Starting at the line that contains "Design, (454, 382)" and ending at the last line of the material, write those lines out again with "Sculpture" replaced by "Ceramics" and nothing else altered.

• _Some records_
····················

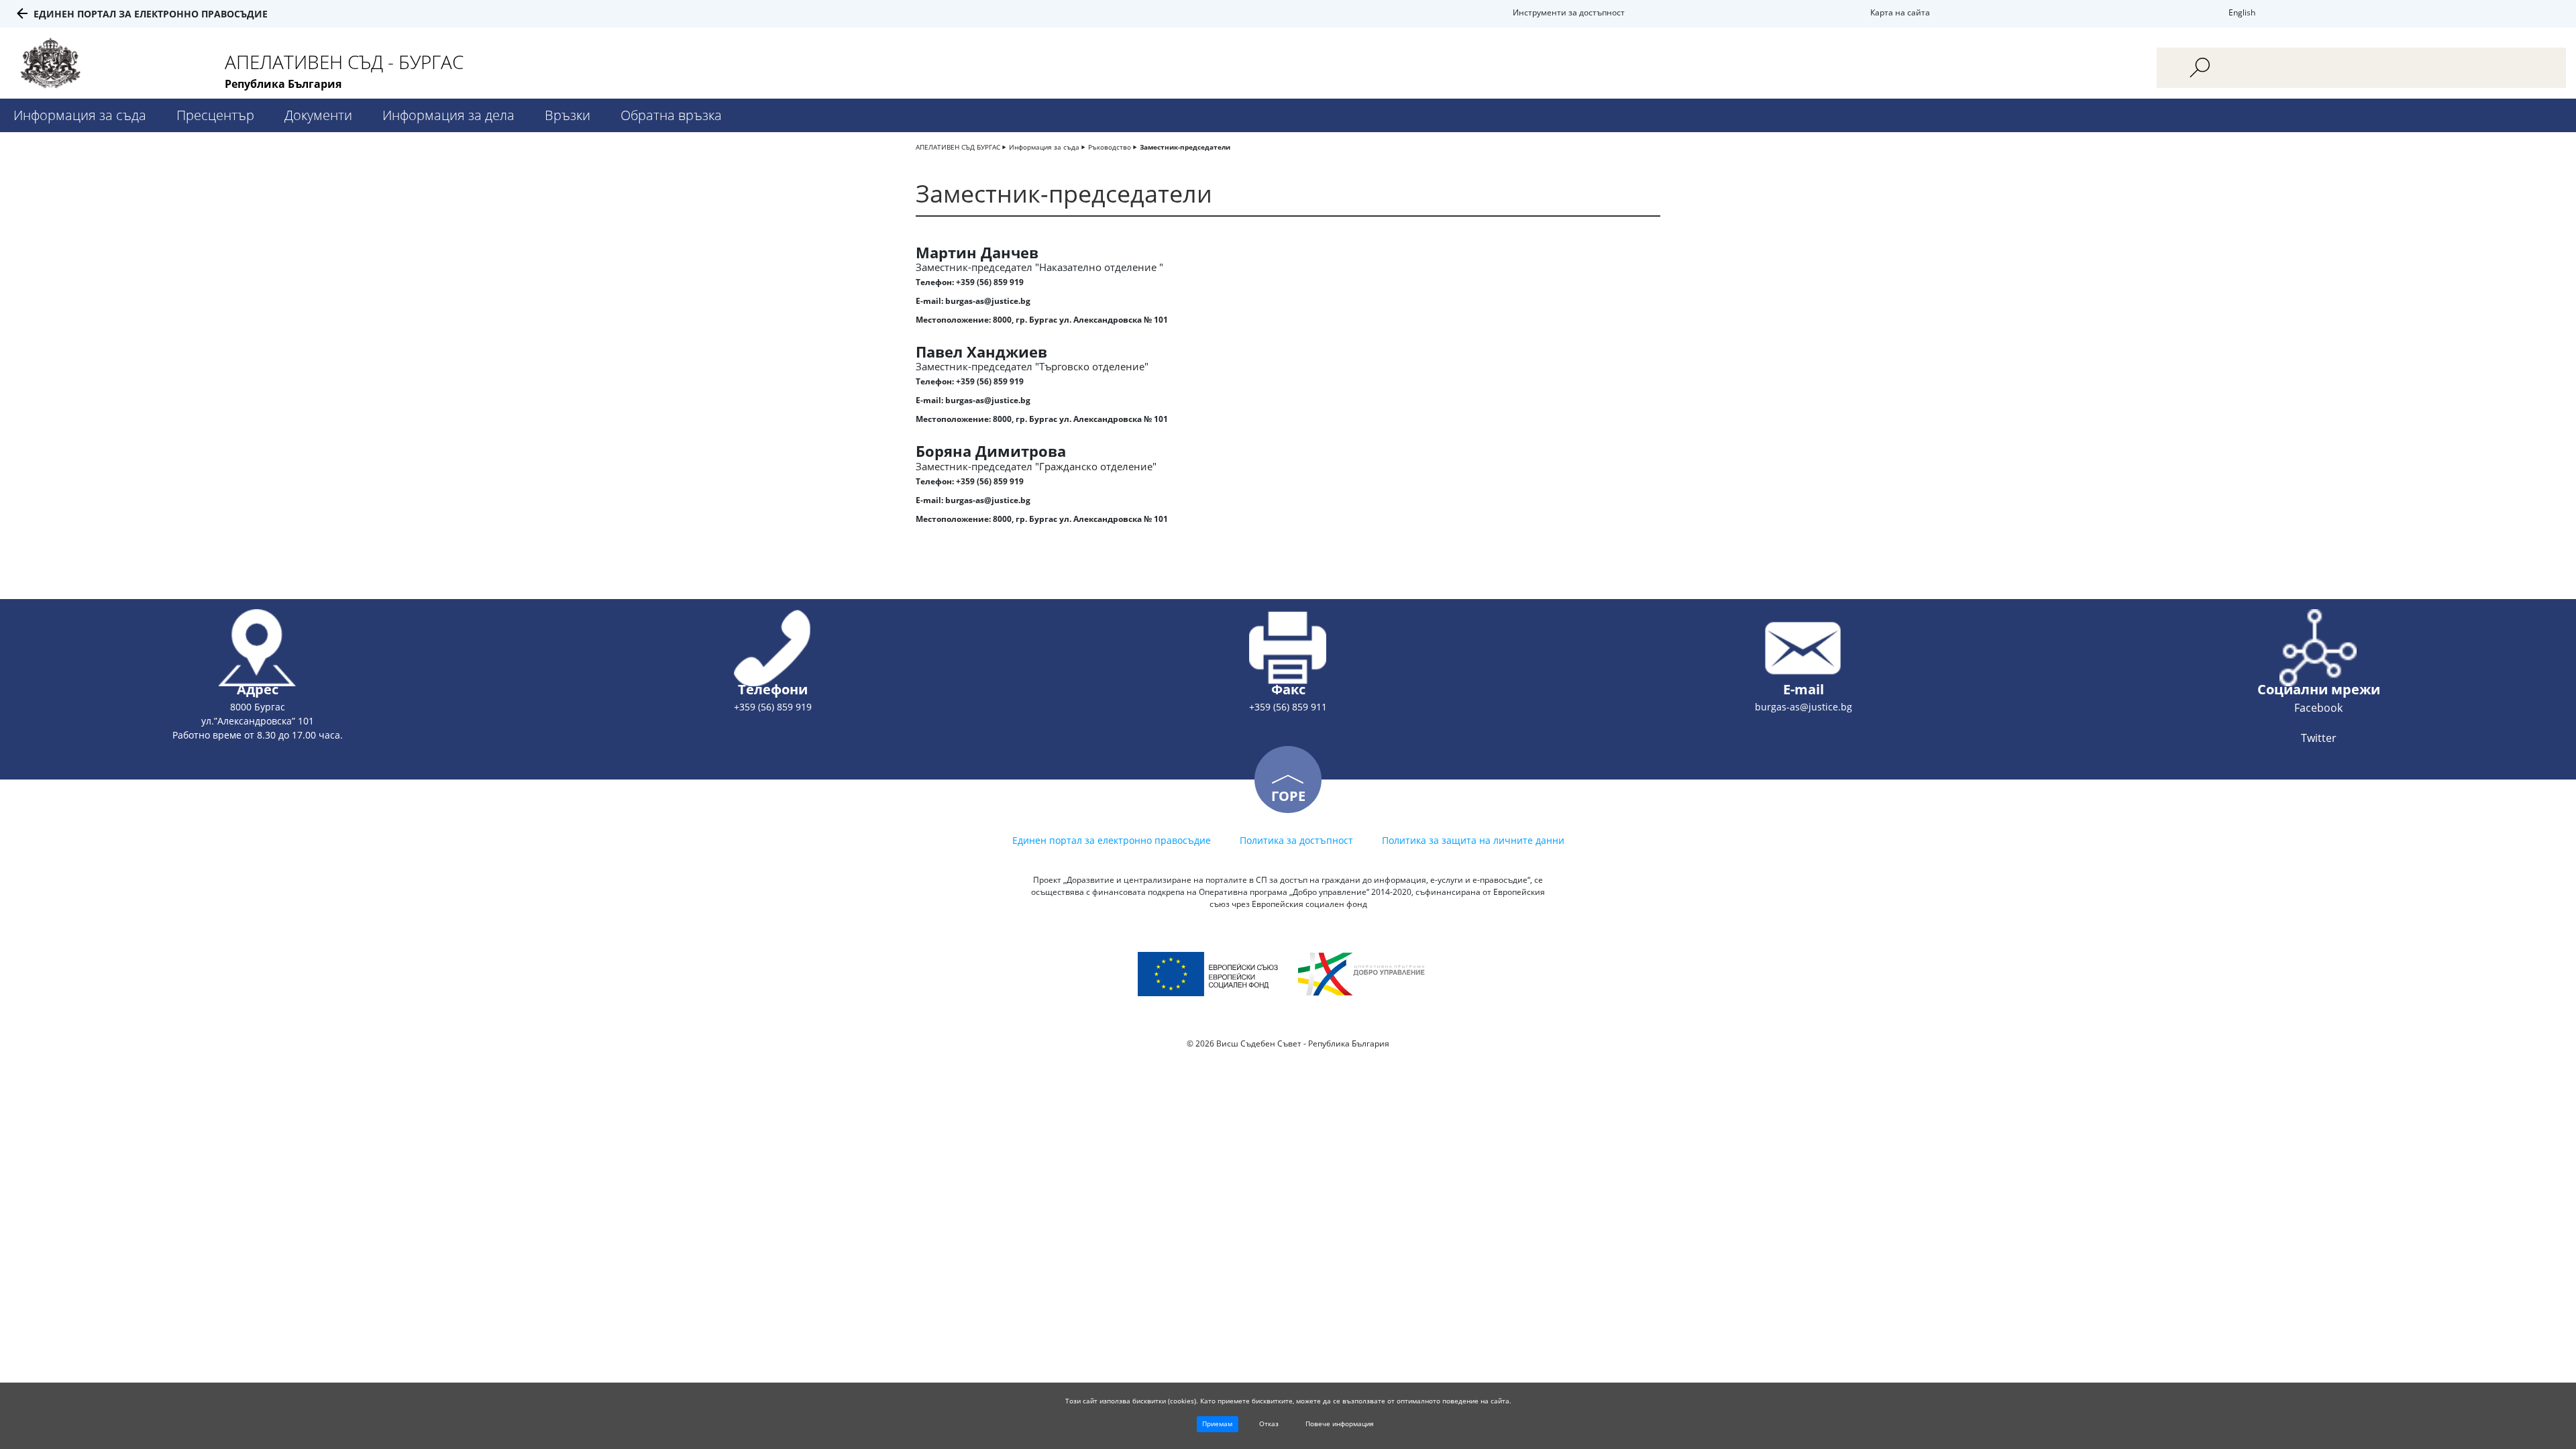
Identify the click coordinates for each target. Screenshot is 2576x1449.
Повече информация (1339, 1423)
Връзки (567, 115)
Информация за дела (448, 115)
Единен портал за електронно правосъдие (151, 13)
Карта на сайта (1900, 12)
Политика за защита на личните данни (1473, 840)
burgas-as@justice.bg (987, 301)
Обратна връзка (671, 115)
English (2242, 12)
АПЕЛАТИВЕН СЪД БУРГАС (958, 147)
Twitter (2319, 738)
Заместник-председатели (1185, 147)
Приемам (1217, 1423)
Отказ (1269, 1423)
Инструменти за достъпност (1569, 12)
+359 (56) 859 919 (990, 282)
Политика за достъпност (1296, 840)
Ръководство (1109, 147)
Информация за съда (79, 115)
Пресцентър (215, 115)
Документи (318, 115)
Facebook (2318, 707)
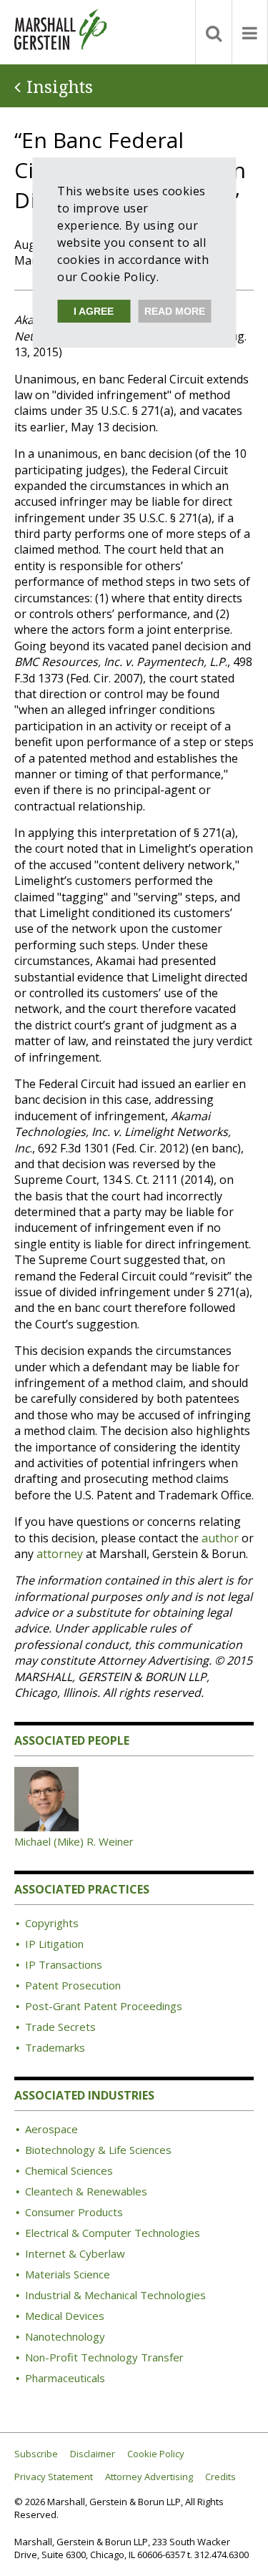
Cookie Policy (155, 2454)
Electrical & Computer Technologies (112, 2232)
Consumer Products (74, 2212)
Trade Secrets (60, 2026)
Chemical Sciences (69, 2170)
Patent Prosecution (73, 1985)
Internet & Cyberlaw (75, 2253)
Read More (174, 311)
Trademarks (55, 2047)
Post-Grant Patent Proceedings (103, 2006)
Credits (220, 2477)
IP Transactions (63, 1964)
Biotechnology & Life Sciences (98, 2149)
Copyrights (52, 1923)
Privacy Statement (53, 2477)
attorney (59, 1554)
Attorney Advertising (149, 2477)
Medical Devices (64, 2315)
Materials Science (67, 2274)
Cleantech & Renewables (86, 2191)
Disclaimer (92, 2454)
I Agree (94, 311)
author (220, 1538)
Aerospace (51, 2129)
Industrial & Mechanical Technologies (115, 2295)
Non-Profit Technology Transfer (104, 2357)
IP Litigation (54, 1943)
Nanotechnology (65, 2336)
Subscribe (36, 2454)
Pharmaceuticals (65, 2378)
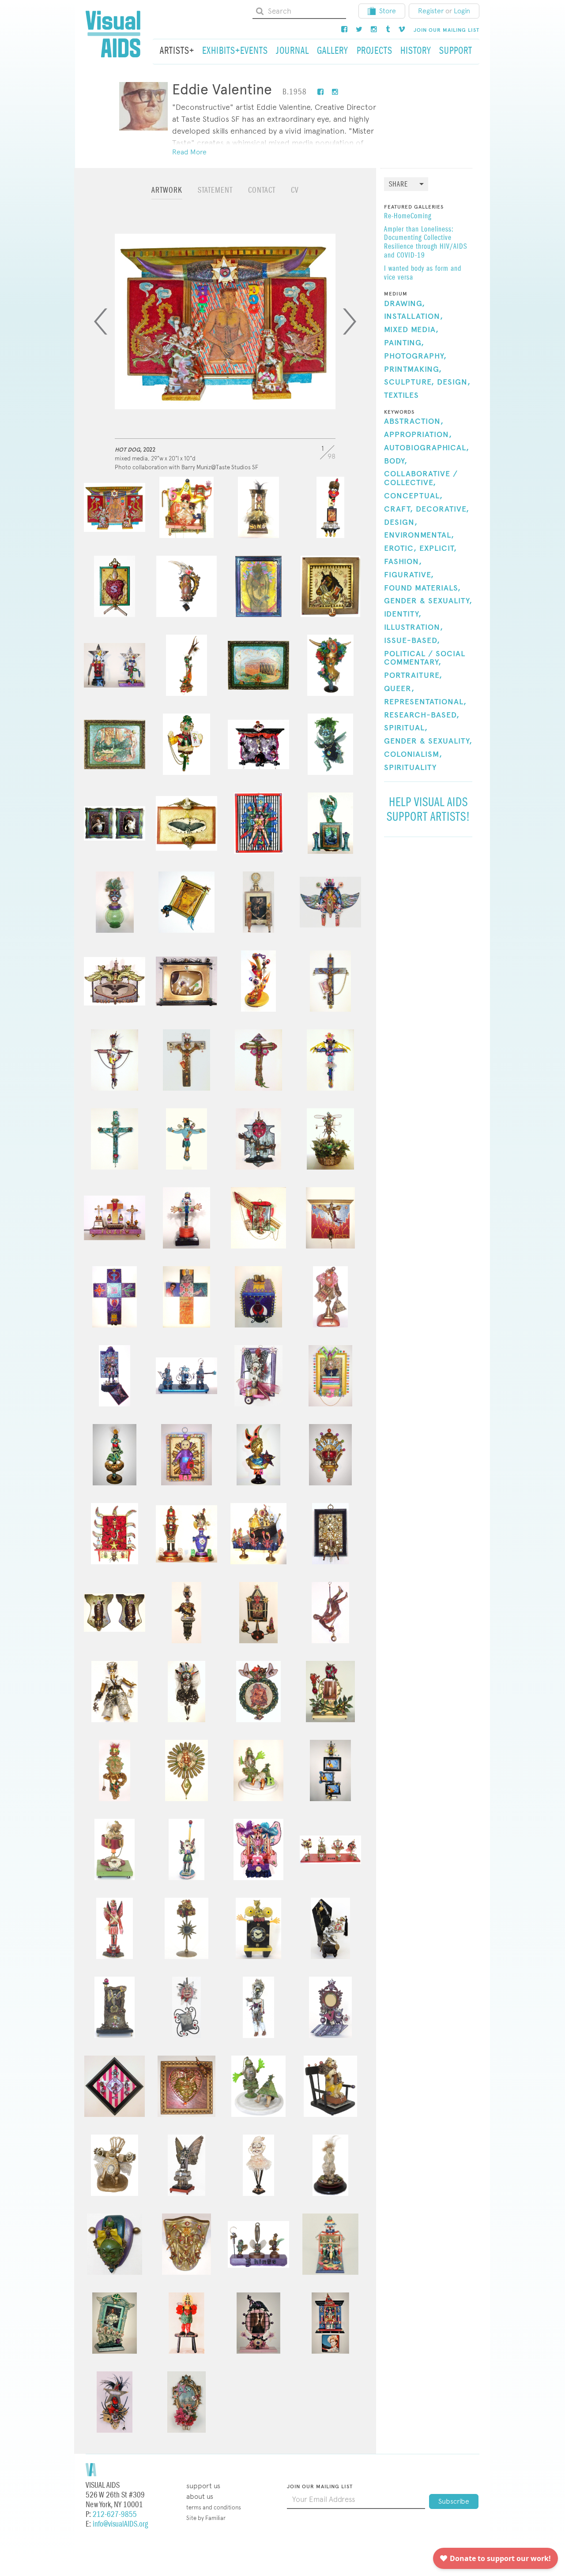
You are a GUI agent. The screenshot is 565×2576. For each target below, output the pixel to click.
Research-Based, (422, 715)
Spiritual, (406, 728)
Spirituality (410, 767)
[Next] (349, 321)
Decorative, (442, 509)
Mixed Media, (411, 329)
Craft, (398, 509)
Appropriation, (418, 434)
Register (431, 11)
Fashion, (403, 561)
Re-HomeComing (407, 216)
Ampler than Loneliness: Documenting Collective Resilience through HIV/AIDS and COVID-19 (425, 242)
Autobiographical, (426, 448)
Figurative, (409, 575)
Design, (454, 382)
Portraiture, (413, 675)
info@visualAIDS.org (120, 2524)
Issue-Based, (412, 640)
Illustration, (413, 627)
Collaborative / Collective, (421, 478)
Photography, (415, 356)
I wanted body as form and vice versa (422, 273)
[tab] (166, 194)
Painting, (404, 343)
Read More (189, 152)
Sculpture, (409, 382)
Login (462, 11)
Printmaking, (413, 369)
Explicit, (438, 548)
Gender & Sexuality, (428, 601)
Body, (395, 461)
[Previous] (100, 321)
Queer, (399, 688)
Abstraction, (414, 421)
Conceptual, (413, 496)
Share (398, 184)
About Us (199, 2496)
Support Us (203, 2486)
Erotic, (400, 548)
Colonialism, (413, 754)
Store (387, 11)
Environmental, (419, 535)
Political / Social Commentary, (424, 658)
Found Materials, (422, 588)
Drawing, (404, 303)
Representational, (425, 702)
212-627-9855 (115, 2514)
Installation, (413, 316)
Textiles (401, 395)
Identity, (403, 614)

····················

• _FINAL RESULT_
Design, (454, 382)
Portraiture, (413, 675)
info@visualAIDS.org (120, 2524)
Issue-Based, (412, 640)
Illustration, (413, 627)
Collaborative / Collective, (421, 478)
Photography, (415, 356)
I wanted body as form and vice versa (422, 273)
[tab] (166, 194)
Painting, (404, 343)
Read More (189, 152)
Ceramics, (409, 382)
Login (462, 11)
Printmaking, (413, 369)
Explicit, (438, 548)
Gender & Sexuality, (428, 601)
Body, (395, 461)
[Previous] (100, 321)
Queer, (399, 688)
Abstraction, (414, 421)
Conceptual, (413, 496)
Share (398, 184)
About Us (199, 2496)
Support Us (203, 2486)
Erotic, (400, 548)
Colonialism, (413, 754)
Store (387, 11)
Environmental, (419, 535)
Political / Social Commentary, (424, 658)
Found Materials, (422, 588)
Drawing, (404, 303)
Representational, (425, 702)
212-627-9855 (115, 2514)
Installation, (413, 316)
Textiles (401, 395)
Identity, (403, 614)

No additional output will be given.